# Banff Gate Mountain Resort owners - expansion vote



## barto (May 15, 2006)

Just realized that since we can't make the AGM in Calgary at the end of the month we needed to get our proxy votes in on the special question included in our package about giving approval to the board to negotiate with someone about putting up to 46 more chalets on this hill!

We voted NO, and I think most of the rest should as well.  46 is an awful lot, with no additional details yet.

Talking with staff at the resort (whom I trust), they didn't get good vibes from the individual leading the proposal - someone who's not really interested in the area, just making money, so take that for what it's worth (3rd-hand opinion!), but the current manager Andrea was looking to put forward her own proposal for some expansion if that's what owners want.

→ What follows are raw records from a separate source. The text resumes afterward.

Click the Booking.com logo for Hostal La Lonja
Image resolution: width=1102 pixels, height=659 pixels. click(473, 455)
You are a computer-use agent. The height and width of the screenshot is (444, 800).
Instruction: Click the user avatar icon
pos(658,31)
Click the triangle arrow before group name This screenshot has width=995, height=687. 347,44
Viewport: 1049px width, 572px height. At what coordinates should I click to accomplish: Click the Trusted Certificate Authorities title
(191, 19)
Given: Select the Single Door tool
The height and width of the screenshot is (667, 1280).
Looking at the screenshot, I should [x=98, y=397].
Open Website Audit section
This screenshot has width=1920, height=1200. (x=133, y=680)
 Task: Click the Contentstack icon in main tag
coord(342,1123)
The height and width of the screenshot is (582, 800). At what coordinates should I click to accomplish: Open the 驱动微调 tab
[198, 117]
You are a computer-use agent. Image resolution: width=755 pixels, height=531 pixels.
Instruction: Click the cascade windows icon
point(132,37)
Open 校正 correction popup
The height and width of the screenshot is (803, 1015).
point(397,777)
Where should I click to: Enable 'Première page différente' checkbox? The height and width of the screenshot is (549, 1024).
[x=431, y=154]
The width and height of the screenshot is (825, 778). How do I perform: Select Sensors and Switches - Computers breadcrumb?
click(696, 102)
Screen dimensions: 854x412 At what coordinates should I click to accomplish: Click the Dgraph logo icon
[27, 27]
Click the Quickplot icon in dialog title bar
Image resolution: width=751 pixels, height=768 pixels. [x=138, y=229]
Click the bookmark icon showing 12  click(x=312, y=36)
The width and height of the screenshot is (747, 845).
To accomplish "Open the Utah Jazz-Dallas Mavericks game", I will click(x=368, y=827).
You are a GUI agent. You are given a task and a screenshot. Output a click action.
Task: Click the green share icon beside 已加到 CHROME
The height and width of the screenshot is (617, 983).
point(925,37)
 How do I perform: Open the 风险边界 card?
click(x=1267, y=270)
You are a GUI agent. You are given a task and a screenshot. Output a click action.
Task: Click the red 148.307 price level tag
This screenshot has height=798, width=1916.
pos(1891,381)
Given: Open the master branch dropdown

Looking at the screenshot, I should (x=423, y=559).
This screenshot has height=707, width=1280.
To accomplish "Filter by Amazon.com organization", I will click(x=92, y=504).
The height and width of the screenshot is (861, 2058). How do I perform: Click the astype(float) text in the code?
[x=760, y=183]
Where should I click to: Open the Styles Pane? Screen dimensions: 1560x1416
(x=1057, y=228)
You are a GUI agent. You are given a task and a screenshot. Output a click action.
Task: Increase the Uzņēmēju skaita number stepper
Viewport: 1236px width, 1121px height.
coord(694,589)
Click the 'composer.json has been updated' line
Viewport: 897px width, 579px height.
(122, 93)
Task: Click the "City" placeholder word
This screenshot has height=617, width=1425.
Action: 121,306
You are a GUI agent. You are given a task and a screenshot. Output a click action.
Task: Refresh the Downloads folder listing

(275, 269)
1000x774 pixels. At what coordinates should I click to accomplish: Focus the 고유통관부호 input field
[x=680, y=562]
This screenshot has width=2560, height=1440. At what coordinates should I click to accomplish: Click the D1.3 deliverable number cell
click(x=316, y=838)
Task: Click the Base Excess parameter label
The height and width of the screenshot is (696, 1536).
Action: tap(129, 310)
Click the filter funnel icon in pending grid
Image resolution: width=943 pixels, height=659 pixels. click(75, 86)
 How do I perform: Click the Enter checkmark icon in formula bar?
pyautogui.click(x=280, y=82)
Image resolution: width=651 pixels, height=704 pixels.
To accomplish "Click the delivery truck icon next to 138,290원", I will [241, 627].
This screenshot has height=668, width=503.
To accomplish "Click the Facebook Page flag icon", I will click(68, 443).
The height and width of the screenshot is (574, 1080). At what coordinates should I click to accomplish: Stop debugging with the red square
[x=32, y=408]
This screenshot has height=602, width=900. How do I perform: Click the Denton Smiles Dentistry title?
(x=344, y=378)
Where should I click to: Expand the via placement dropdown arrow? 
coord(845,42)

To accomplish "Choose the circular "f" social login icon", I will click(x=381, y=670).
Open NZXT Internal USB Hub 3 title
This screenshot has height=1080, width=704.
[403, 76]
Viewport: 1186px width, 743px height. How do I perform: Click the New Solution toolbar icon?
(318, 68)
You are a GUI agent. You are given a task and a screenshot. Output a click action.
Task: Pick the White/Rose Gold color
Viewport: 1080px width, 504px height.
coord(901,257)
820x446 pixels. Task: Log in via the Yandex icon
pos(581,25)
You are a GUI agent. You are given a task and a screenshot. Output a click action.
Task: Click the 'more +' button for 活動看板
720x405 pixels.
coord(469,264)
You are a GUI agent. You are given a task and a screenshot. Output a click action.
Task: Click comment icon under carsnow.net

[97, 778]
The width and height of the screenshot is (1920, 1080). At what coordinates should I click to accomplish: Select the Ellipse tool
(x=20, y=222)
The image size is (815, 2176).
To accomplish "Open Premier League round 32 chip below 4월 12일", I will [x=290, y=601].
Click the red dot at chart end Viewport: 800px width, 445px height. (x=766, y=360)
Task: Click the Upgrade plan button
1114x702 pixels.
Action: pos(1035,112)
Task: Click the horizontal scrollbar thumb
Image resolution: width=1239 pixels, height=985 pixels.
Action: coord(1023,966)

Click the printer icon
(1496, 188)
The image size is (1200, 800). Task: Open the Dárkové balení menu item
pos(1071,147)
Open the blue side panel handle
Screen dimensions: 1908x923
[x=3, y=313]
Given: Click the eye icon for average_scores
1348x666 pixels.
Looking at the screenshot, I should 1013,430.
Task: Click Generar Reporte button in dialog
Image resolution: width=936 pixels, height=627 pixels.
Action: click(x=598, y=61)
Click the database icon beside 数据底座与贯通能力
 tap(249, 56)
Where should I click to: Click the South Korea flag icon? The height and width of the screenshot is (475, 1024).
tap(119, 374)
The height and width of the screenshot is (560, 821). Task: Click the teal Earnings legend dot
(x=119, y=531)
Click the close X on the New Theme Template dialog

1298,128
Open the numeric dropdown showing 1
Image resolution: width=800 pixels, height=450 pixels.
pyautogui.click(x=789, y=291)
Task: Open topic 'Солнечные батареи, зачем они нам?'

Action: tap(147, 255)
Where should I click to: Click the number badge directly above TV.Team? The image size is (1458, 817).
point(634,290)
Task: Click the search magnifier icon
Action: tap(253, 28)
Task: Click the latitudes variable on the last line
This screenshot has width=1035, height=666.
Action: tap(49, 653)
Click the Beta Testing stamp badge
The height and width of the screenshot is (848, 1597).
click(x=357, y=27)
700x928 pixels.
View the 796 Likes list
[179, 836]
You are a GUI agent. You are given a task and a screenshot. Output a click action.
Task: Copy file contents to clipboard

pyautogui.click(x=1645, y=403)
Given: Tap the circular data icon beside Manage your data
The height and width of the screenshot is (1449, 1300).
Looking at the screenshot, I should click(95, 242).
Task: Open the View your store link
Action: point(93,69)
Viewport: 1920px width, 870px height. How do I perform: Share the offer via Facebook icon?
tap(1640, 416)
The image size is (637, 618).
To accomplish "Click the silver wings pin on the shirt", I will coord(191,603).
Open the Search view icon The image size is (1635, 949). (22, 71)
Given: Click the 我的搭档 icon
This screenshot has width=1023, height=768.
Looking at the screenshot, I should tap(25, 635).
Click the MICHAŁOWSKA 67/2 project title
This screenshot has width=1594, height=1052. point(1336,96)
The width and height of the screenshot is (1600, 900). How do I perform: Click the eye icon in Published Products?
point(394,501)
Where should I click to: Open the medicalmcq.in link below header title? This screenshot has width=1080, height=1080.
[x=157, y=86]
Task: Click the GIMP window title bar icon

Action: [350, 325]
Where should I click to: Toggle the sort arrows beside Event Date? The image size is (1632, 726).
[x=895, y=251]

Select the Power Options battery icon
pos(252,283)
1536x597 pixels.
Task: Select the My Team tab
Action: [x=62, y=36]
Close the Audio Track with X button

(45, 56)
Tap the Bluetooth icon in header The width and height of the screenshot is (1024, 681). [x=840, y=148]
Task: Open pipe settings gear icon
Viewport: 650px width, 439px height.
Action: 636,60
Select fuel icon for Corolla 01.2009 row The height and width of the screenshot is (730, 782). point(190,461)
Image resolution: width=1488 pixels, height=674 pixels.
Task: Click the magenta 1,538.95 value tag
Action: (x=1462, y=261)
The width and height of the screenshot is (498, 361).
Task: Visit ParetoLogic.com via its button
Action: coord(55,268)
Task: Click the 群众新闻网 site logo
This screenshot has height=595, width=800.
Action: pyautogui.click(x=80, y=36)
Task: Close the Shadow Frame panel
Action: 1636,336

Personally, I'd rather keep it at the current size and pay a little more in maintenance fees.  This current situation is what we liked when we bought in, so changing that doesn't appeal at all to us.

Your thoughts?  

If you're also doing a proxy vote, it has to be in by 4:30 PM on May 15th, so not much time!

Bart


----------



## Farm girl (May 20, 2006)

Bart, we're going to be attending the meeting on the 29th and hopefully there will be a bit more information coming out about it then.  Are there any questions that you would like us to put forward for you?  We haven't really put much thought to the question yet because we'd like to hear the complete spiel first.

Julie


----------



## barto (Jun 21, 2006)

Farm girl said:
			
		

> Bart, we're going to be attending the meeting on the 29th and hopefully there will be a bit more information coming out about it then.  Are there any questions that you would like us to put forward for you?  We haven't really put much thought to the question yet because we'd like to hear the complete spiel first.
> 
> Julie



Oops - forgot to check back again before the meeting, then managed to sneak in an Alaskan cruise in the meantime.  

I haven't really heard what happened at the meeting - can you give any details?  Or do you know if the AGM minutes have been posted in the members-only web site?  (I can't find an invoice that has my login info)

thanks!

Bart


----------



## Farm girl (Jun 30, 2006)

Hi Bart.

I think a lot of people had the idea that we were voting on whether or not to go ahead with an expansion of the resort.  Actually, it was a vote giving the board the authority to look into a possible expansion.  If they are presented with an idea or plan that they like from an interested party or parties, they will still have to go to the members for a vote on it.

We have a new resort manager now and she seems to have lots of ideas to get the resort up and going.  She's setting up golf and other vacation type packages with local businesses for the people who are staying at the resort.  She seems to be a hard worker and very much on top of things so I'm looking forward to seeing what she'll do.  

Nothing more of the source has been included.